[Dataset records]
++++++++

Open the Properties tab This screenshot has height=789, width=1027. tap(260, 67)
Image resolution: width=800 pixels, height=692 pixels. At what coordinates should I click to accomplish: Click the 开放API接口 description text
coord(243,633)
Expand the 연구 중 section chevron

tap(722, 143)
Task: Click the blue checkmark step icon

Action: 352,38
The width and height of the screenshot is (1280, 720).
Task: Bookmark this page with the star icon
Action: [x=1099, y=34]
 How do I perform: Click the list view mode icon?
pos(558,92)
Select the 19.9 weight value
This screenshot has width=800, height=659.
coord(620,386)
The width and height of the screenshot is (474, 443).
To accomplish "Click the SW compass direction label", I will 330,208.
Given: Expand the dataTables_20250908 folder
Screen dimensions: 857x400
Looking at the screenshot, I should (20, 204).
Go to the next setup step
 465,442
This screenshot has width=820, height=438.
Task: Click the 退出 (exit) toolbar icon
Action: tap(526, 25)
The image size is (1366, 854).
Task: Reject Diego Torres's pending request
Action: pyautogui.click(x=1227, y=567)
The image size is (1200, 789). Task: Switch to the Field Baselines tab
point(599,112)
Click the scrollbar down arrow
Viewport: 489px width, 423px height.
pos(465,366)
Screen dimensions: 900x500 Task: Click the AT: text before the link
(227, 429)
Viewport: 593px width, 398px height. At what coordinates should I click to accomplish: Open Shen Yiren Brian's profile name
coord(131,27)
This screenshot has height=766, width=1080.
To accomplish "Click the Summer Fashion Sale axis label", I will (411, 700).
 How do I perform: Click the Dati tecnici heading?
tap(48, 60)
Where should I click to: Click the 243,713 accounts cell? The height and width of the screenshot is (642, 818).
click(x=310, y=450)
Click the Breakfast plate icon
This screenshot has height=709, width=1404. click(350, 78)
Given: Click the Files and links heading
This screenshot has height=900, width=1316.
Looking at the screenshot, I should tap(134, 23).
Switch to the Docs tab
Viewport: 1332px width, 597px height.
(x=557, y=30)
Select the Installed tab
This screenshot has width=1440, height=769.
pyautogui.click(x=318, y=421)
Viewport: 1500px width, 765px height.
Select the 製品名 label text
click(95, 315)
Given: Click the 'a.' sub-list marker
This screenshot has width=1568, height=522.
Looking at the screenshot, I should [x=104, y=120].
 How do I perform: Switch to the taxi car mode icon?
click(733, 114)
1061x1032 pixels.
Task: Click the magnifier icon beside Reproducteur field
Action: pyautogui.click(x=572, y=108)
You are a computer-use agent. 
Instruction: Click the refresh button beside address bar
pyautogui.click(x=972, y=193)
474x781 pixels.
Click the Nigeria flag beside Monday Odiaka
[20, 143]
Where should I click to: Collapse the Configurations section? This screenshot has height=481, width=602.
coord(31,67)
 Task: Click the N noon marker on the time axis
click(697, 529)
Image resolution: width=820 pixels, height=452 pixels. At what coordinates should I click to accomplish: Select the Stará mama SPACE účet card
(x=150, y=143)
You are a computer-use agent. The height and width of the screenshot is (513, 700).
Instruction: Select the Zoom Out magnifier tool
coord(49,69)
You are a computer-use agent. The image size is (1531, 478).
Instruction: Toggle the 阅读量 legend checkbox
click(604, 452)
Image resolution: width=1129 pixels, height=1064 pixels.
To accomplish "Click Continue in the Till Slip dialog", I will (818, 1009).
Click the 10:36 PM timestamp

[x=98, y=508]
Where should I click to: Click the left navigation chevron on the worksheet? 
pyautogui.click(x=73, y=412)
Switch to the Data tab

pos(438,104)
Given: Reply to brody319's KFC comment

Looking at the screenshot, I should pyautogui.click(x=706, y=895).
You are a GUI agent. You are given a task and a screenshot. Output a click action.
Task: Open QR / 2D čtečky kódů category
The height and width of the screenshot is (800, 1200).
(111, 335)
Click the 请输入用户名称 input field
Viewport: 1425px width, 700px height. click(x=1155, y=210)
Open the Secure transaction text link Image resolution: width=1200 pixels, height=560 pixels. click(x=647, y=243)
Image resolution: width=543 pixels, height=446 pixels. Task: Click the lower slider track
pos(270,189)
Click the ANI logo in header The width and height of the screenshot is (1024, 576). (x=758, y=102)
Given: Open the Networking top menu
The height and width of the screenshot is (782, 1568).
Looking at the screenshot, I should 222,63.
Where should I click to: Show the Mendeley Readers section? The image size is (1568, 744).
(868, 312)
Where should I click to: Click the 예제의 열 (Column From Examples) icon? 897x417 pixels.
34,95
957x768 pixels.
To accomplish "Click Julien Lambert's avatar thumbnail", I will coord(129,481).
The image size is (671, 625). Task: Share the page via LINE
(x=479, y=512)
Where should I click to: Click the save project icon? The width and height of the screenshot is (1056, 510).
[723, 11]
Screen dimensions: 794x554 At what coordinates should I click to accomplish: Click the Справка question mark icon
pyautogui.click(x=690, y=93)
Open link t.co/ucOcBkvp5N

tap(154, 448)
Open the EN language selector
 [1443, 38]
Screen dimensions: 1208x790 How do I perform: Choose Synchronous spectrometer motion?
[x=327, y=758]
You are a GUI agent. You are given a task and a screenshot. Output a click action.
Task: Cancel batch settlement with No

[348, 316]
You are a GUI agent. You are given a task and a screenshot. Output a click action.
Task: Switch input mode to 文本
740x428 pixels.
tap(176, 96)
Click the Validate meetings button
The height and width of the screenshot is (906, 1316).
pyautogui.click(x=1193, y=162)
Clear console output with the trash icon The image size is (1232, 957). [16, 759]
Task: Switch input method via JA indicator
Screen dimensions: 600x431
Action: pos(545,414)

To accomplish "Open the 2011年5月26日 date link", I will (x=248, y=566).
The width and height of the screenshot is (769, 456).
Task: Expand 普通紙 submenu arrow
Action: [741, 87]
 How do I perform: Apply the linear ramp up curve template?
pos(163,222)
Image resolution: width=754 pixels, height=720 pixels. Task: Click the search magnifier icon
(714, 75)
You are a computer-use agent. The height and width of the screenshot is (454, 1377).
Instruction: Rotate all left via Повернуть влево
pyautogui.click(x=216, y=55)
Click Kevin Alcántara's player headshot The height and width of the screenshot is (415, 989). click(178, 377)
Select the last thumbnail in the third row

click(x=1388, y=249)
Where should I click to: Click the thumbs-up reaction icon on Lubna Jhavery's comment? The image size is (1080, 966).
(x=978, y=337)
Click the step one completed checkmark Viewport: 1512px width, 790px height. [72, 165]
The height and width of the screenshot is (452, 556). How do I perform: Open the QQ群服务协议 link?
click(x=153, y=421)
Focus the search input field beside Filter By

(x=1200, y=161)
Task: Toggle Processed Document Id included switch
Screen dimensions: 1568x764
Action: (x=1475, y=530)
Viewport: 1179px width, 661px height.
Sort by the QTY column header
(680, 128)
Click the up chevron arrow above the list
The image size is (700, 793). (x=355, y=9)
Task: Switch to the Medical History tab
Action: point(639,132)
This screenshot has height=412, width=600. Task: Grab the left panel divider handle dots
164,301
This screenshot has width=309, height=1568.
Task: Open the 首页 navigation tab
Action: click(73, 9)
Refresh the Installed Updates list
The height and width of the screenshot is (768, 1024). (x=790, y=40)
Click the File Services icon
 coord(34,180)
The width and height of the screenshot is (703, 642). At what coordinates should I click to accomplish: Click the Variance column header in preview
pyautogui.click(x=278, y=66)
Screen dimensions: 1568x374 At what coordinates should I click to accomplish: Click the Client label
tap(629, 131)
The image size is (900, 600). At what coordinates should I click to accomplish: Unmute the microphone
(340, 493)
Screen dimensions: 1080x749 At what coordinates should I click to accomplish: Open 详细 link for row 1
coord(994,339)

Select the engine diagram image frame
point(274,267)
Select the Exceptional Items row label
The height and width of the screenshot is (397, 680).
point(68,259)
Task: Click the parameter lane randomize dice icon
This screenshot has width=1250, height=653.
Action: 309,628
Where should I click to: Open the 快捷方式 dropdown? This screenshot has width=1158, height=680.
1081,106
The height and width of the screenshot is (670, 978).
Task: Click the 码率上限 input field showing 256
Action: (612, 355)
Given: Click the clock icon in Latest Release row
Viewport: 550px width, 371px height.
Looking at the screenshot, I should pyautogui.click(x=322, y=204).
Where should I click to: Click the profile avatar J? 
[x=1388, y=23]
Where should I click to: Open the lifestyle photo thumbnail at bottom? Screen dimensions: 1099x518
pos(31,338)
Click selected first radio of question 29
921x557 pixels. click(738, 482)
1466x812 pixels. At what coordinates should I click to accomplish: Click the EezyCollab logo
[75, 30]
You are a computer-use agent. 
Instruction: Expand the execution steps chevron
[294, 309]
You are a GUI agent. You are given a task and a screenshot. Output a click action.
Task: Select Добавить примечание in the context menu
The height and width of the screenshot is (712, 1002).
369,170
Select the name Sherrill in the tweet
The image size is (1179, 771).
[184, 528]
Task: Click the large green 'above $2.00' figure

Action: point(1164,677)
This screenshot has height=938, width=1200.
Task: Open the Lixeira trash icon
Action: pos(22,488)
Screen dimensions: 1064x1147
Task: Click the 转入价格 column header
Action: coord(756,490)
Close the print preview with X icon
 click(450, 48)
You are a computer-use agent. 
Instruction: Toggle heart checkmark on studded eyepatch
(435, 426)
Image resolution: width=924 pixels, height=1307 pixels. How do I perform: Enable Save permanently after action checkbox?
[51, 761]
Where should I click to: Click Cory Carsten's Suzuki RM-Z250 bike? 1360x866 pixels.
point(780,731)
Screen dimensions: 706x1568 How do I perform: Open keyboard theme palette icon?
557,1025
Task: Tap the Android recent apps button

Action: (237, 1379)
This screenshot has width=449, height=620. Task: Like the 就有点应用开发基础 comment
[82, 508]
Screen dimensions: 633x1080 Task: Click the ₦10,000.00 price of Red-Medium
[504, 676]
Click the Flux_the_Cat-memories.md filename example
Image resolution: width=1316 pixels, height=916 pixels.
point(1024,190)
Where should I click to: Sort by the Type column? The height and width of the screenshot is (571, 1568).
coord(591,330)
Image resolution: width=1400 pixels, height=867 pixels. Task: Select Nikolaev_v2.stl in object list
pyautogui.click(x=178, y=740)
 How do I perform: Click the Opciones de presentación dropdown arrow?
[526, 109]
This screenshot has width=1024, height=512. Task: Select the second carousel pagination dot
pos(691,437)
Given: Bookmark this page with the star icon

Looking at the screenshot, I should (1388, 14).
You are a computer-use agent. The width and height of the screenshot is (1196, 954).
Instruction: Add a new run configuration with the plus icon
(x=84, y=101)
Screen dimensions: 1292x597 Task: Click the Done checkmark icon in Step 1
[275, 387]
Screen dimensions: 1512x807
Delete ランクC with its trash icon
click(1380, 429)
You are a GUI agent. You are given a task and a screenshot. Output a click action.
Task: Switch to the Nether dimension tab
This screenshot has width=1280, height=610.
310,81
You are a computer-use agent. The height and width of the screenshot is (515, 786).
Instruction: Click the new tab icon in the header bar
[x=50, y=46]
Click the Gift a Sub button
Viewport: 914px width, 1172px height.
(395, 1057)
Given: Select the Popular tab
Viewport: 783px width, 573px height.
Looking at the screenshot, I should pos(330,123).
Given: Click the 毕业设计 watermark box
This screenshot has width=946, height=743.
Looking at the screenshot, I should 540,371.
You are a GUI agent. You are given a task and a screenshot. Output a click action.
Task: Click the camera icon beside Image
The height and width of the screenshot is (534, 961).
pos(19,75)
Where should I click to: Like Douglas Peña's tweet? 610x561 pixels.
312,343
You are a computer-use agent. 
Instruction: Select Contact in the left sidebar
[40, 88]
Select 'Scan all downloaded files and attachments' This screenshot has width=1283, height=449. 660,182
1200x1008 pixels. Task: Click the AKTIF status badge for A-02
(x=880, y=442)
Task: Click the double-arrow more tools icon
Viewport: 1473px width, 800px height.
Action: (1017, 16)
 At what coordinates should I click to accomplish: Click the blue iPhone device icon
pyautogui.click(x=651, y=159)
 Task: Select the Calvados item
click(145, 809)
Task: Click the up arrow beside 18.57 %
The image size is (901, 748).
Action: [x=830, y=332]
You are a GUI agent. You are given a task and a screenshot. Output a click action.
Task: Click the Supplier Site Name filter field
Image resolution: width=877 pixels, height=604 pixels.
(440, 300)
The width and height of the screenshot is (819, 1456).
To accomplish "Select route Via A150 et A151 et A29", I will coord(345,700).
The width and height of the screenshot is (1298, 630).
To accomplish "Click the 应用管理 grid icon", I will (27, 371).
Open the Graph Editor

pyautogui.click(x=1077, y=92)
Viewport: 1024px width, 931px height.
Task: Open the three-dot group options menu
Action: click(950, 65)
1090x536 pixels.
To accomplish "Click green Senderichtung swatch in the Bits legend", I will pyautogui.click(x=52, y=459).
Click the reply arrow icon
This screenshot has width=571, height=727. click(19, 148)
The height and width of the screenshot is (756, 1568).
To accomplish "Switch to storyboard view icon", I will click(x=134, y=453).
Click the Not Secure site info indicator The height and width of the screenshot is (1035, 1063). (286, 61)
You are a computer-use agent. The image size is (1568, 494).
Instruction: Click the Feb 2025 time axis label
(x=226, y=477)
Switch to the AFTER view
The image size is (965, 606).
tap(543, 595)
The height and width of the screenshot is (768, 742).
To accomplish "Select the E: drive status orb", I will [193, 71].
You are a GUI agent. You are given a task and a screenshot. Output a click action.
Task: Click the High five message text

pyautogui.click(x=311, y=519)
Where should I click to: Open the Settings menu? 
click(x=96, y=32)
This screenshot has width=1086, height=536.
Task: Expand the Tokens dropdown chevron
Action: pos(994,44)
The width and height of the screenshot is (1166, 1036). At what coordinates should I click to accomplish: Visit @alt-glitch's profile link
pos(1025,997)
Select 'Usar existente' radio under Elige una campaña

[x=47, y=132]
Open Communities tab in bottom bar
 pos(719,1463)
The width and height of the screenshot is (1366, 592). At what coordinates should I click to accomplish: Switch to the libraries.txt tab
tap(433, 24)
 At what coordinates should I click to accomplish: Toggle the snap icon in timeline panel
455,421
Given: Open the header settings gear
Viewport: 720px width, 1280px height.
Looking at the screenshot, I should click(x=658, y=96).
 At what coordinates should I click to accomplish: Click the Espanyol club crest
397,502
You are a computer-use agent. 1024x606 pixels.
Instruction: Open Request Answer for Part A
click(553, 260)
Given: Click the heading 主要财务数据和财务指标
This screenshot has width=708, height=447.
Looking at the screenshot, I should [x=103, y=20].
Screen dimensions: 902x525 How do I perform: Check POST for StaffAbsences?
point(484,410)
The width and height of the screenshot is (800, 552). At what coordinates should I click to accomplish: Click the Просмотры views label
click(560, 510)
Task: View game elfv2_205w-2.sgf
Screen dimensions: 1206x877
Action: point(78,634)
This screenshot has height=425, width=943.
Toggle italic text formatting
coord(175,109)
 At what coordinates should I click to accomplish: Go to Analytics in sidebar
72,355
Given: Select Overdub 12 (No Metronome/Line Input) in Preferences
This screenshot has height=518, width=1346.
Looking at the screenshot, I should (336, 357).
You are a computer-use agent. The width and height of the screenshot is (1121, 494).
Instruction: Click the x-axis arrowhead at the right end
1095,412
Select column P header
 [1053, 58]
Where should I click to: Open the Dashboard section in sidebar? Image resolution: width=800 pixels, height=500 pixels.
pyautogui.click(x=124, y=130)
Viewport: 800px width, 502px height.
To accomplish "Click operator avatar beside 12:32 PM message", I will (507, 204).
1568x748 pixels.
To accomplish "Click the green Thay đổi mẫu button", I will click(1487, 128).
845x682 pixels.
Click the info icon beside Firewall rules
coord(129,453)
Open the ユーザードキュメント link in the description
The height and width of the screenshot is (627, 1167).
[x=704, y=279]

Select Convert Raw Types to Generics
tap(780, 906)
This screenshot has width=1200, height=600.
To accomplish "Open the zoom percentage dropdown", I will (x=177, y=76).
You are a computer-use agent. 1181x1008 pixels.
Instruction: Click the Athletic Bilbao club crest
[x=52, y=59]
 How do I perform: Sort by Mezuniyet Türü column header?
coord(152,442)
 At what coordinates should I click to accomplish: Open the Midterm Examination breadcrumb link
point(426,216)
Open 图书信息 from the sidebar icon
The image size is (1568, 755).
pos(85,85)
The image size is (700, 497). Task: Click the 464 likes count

++++++++

What the task requires » Work out how many lines of the data above contain the string "Secure" and give the number alone.

Answer to this problem » 2